На следующий день они приехали в Амстердам и зарегистрировались в отеле «Амстел». Гюнтер Хартог специально прилетел из Лондона, чтобы повидаться с ними.

Все трое снова сделали вид, будто они случайно встретившиеся туристы, и, чтобы спокойно поговорить, устроились на мотоботе, курсировавшем по реке Амстел.

– Я в восторге от того, что вы решили пожениться, – начал Хартог. – Примите мои самые теплые поздравления.

– Спасибо, Гюнтер. – Трейси знала, что он говорит искренне.

– Я уважаю ваше намерение уйти в отставку, но возникла настолько уникальная ситуация, что я должен поделиться с вами. Лебединая песнь могла бы стать очень прибыльной.

– Мы слушаем, – сказала Трейси.

Гюнтер Хартог подался вперед, понизил голос и начал рассказывать. И наконец заключил:

– Два миллиона долларов, если у вас получится.

– Это невозможно, – спокойно отозвался Джеф. – Трейси…

Но Трейси не слушала его. Она просчитывала варианты.


Комиссариат полиции Амстердама располагается на углу Марникс-страат и Эландсграхт в красивом старом пятиэтажном здании из коричневого кирпича, с оштукатуренным белым коридором на первом этаже и ведущей наверх мраморной лестницей. В зале заседаний собрались на совещание полицейские: шесть голландских детективов и один иностранец – Дэниел Купер.

Инспектор Хооп ван Дюрен, крупный мужчина с мясистым лицом, украшенным усами вразлет, и раскатистым басом, обратился к возглавлявшему полицию главному комиссару Тоону Уилемсу, ладно сложенному, живому человеку:

– Нынешним утром Трейси Уитни прибыла в Амстердам, господин главный комиссар. Интерпол не сомневается, что кража бриллиантов «Де Бирс» – дело ее рук. А присутствующий здесь мистер Купер полагает, что она осталась в Голландии, намереваясь совершить новое преступление.

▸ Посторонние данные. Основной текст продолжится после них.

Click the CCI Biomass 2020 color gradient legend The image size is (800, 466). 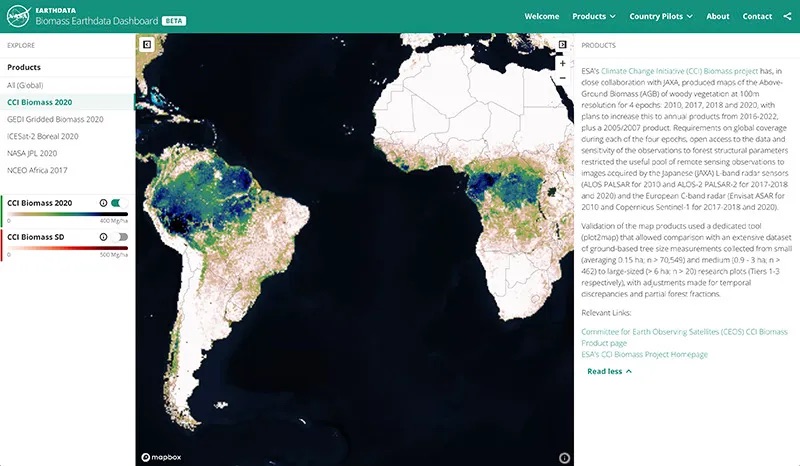tap(65, 214)

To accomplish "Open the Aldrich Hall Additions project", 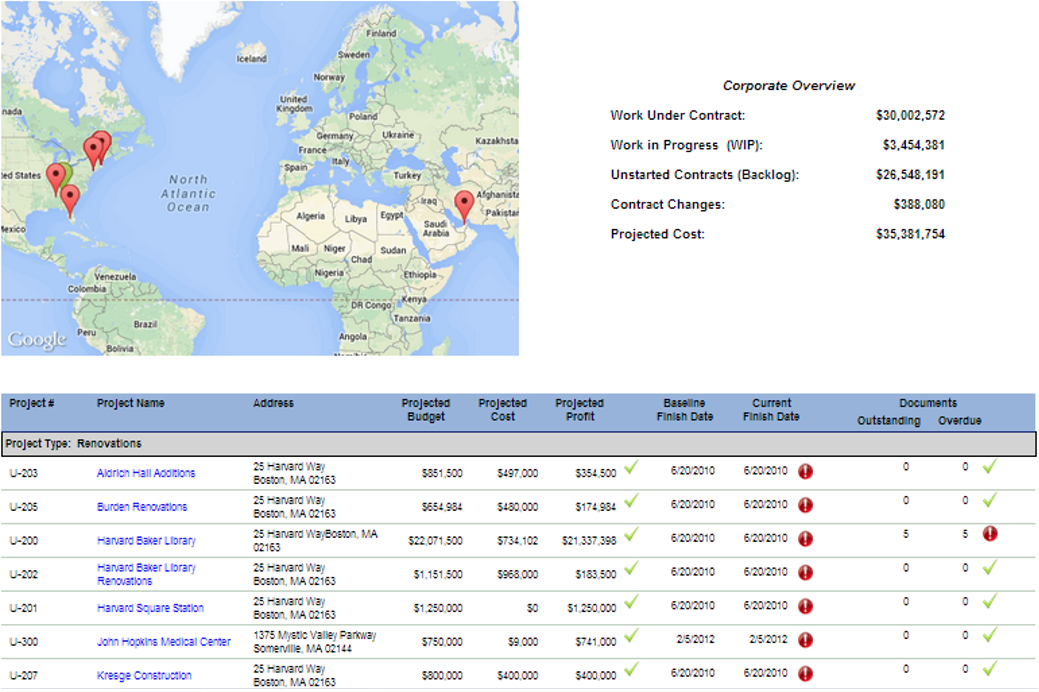I will 146,473.
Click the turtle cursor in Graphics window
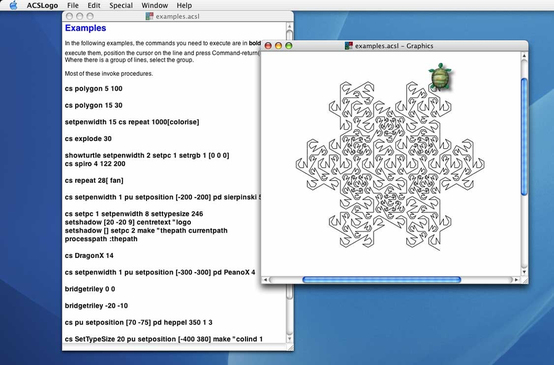This screenshot has height=365, width=554. click(x=440, y=77)
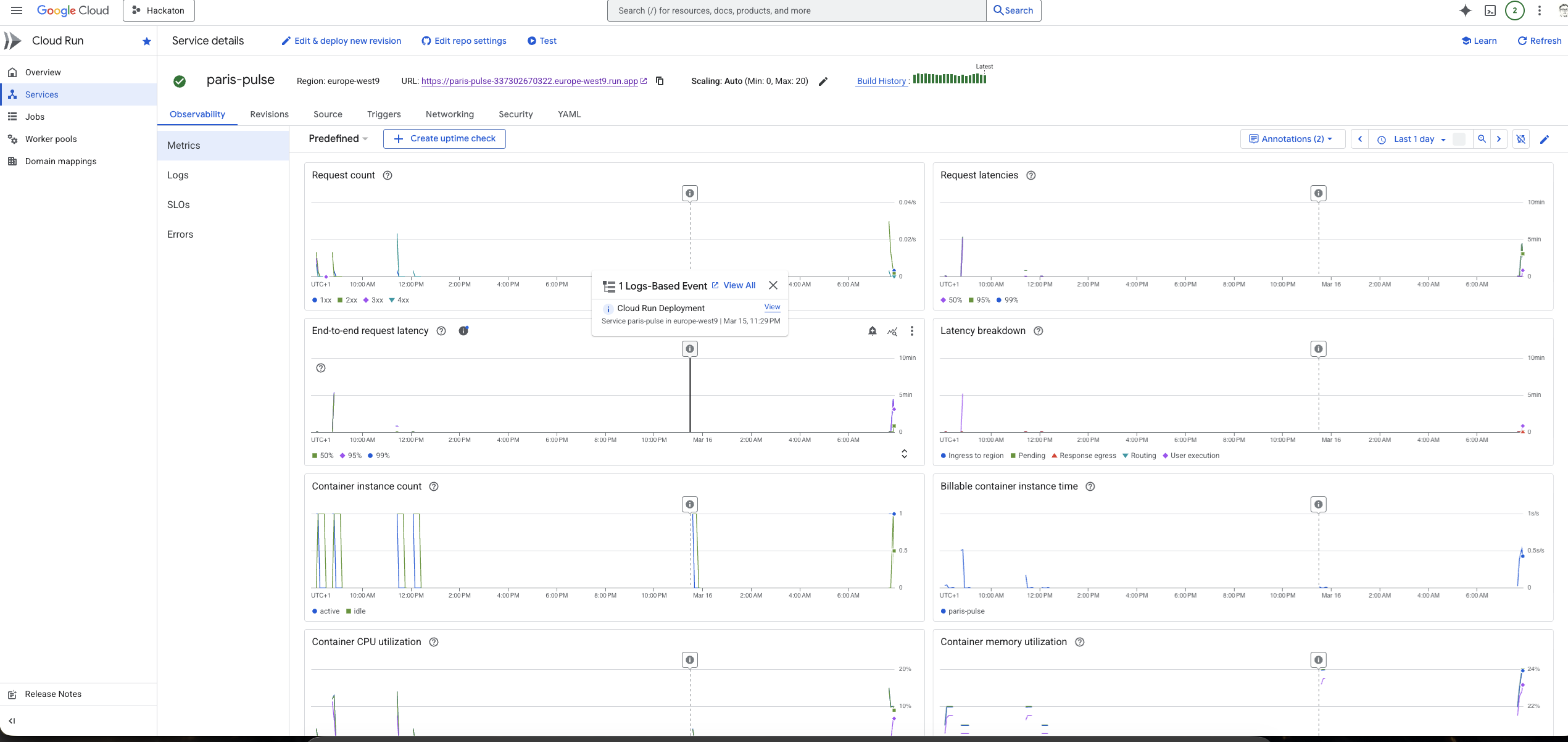Edit scaling settings pencil icon
This screenshot has width=1568, height=742.
pyautogui.click(x=823, y=81)
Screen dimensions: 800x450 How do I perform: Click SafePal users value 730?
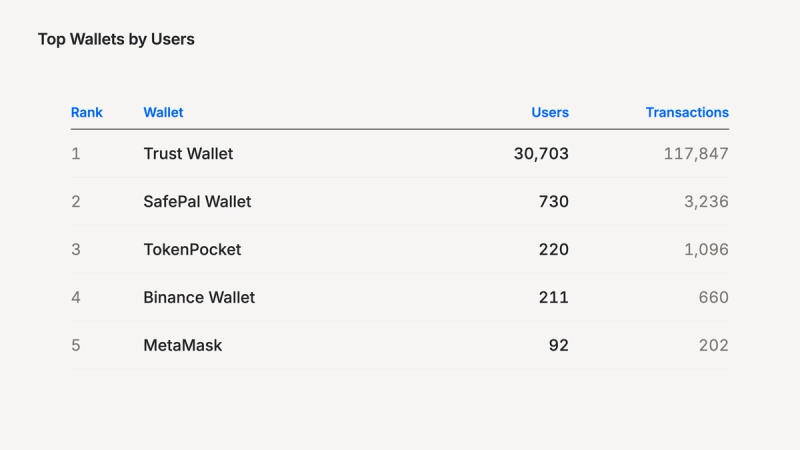coord(554,202)
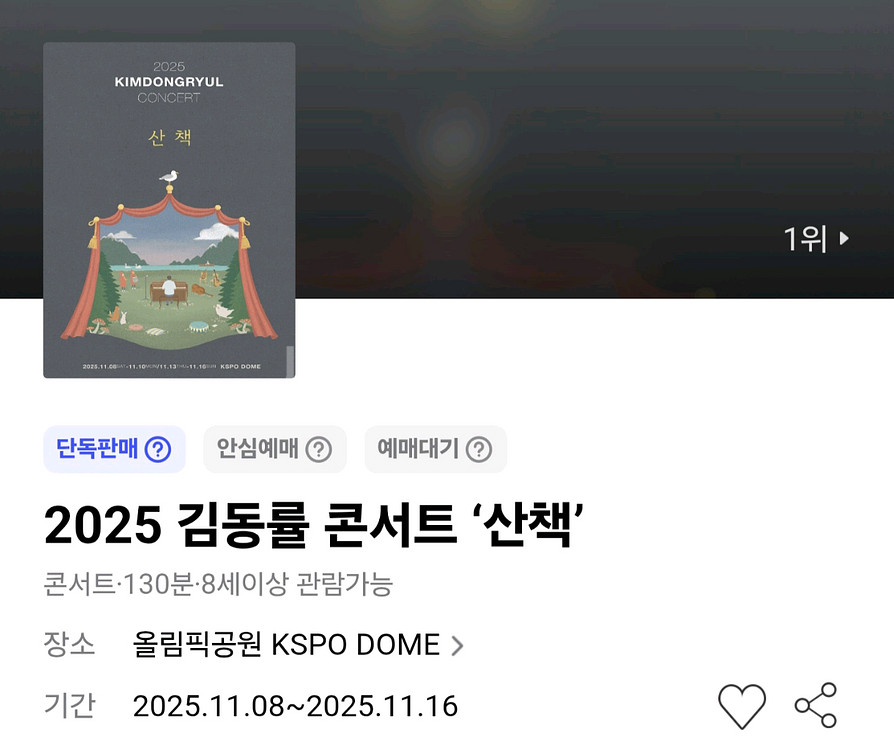Click the question mark beside 예매대기
894x750 pixels.
coord(479,449)
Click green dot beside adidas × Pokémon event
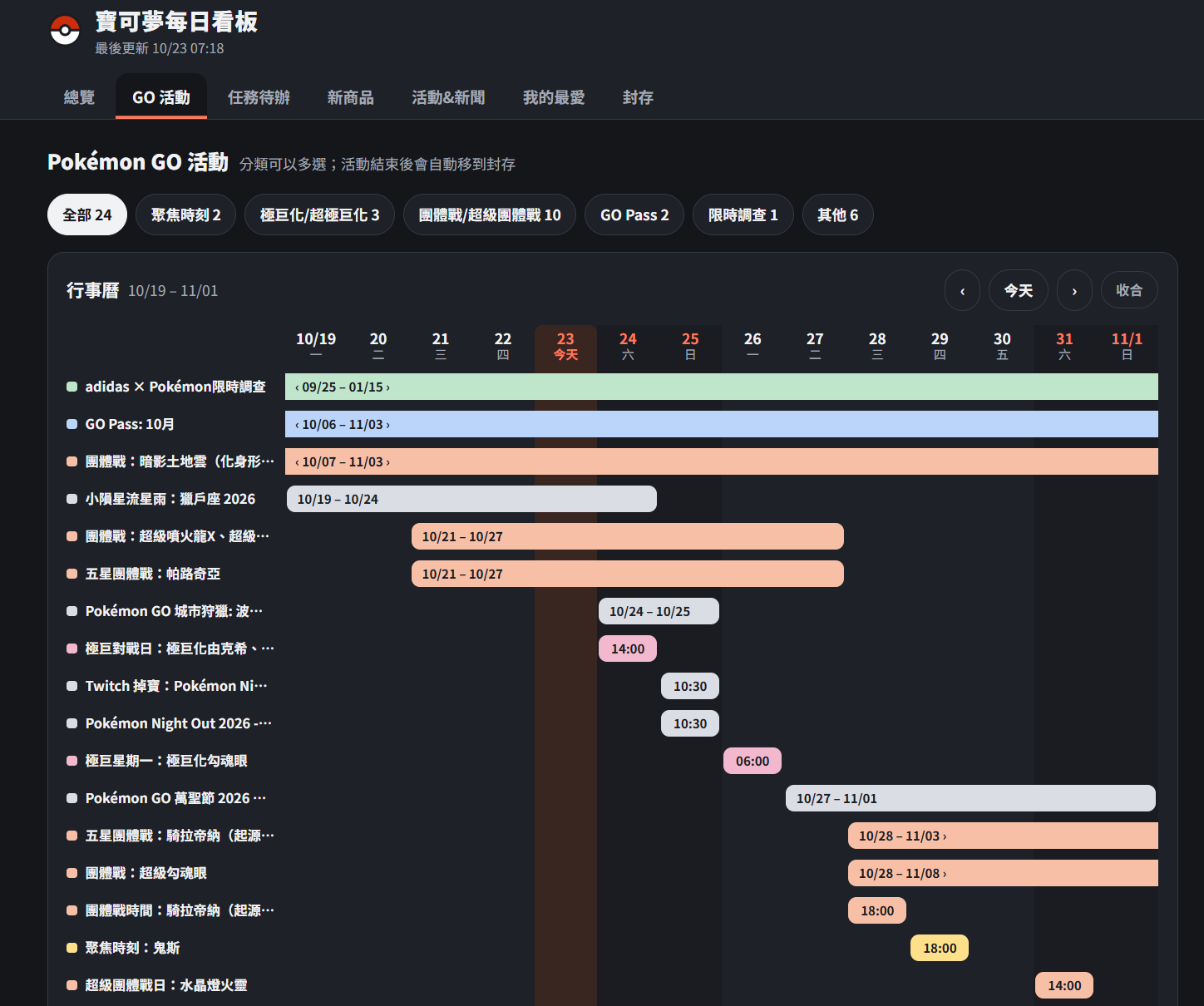 pos(72,387)
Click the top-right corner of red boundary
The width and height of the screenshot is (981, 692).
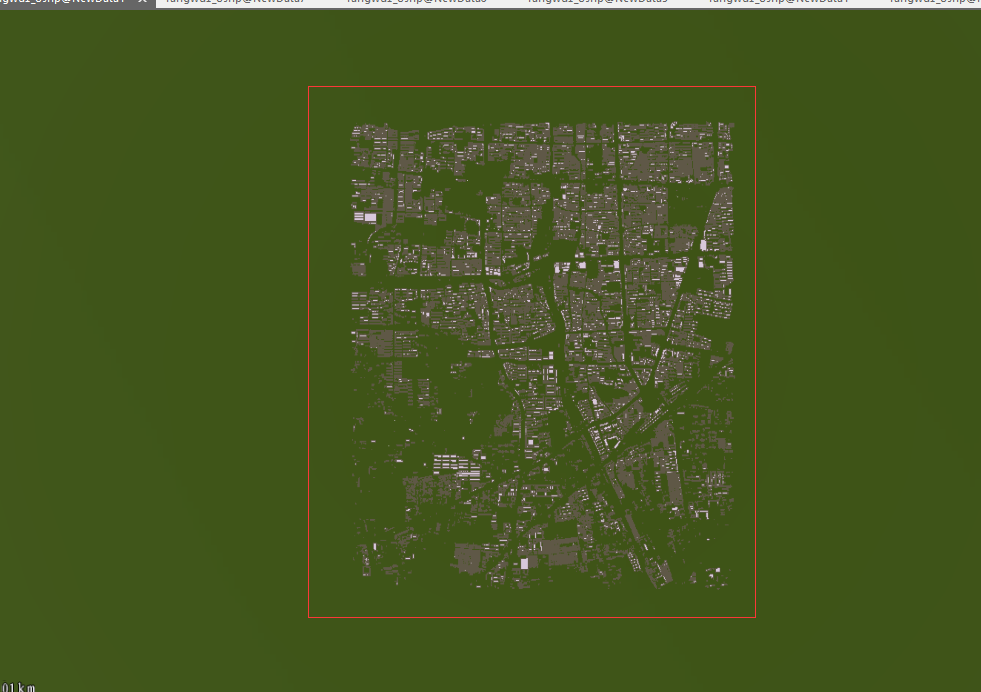755,87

Главный комиссар Уилемс повернулся к американцу:

– У вас имеются доказательства, мистер Купер?

Дэниел Купер не нуждался ни в каких доказательствах. Он знал Трейси Уитни до мозга костей. Разумеется, она находится здесь, чтобы совершить преступление, совершенно особенное и недоступное их скудному воображению. Купер с трудом сдерживался.

– Никаких доказательств. Именно поэтому ее необходимо брать с поличным.

– И как вы предлагаете это сделать?

– Не выпускать ее из нашего поля зрения.

Местоимение «нашего» насторожило главного комиссара. Он разговаривал по поводу Купера с инспектором Треньяном в Париже. «Неприятный, но дело знает. Если бы мы послушали его, то захватили бы эту Трейси с поличным». Вот и сейчас Купер говорил об аресте с поличным.

Тоон Уилемс принял решение – отчасти потому, что видел, какую шумиху подняла пресса по поводу провала парижской полиции в деле с бриллиантами «Де Бирс». «Французы облажались, а мы справимся», – подумал он.

– Хорошо, – заключил Уилемс. – Если эта госпожа прибыла в Голландию, чтобы испытать на прочность нашу полицию, мы продемонстрируем ей наши возможности. – Главный комиссар обратился к инспектору ван Дюрену: – Примите все необходимые меры.


Амстердам разделен на шесть зон полицейской ответственности. Но по приказу инспектора Хоопа ван Дюрена бригады наружного наблюдения были сформированы независимо от границ районов.

– Я требую, чтобы за ней следили двадцать четыре часа в сутки, – наставлял он. – Глаз с нее не спускайте! – Ван Дюрен повернулся к американцу: – Вы удовлетворены, мис тер Купер?

– Нет, пока мы не поймаем ее.

– Поймаем, – заверил его голландец. – Мы же не зря гордимся тем, что у нас лучшая полиция в мире.


Амстердам – рай для туристов. Край мельниц и дамб, где двускатные крыши осеняют паутину отороченных деревьями каналов, и на плавучих домиках, украшенных ящиками с геранью, полощется на ветру белье. Таких милых людей, как голландцы, Трейси не встречала.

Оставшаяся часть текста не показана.